* [GOAL OF THE EXERCISE]: Go through the lines below. Copy those with "Given".

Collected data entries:
▼

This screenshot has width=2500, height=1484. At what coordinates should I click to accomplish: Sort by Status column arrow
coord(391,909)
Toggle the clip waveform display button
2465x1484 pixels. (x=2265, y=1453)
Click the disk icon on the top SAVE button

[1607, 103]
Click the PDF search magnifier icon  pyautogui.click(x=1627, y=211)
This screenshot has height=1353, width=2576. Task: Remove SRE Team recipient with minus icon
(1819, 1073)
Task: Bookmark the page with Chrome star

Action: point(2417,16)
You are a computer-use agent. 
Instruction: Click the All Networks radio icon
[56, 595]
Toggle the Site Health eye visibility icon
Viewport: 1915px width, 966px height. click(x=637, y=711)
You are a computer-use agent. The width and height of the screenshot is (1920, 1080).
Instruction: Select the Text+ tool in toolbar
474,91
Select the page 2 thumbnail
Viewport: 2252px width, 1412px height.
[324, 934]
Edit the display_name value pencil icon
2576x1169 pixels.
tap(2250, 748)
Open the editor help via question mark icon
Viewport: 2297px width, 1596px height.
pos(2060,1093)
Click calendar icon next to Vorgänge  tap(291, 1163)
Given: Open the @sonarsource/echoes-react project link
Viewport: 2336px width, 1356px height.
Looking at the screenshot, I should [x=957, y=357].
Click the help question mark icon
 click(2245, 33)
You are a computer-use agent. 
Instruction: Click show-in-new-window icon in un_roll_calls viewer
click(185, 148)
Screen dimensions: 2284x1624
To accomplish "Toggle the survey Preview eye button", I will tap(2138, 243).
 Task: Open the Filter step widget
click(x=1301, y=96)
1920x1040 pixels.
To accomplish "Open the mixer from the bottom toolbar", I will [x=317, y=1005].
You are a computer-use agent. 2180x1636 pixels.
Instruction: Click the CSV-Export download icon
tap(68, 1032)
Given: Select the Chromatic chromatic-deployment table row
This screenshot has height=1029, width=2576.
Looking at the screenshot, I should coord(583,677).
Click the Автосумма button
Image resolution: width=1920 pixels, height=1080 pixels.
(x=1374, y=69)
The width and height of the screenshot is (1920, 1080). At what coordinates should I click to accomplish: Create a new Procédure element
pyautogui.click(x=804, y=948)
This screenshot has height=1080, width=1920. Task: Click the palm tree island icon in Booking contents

▲

* [TASK RESPONSE]:
Given: Open the @sonarsource/echoes-react project link
Given: Select the Chromatic chromatic-deployment table row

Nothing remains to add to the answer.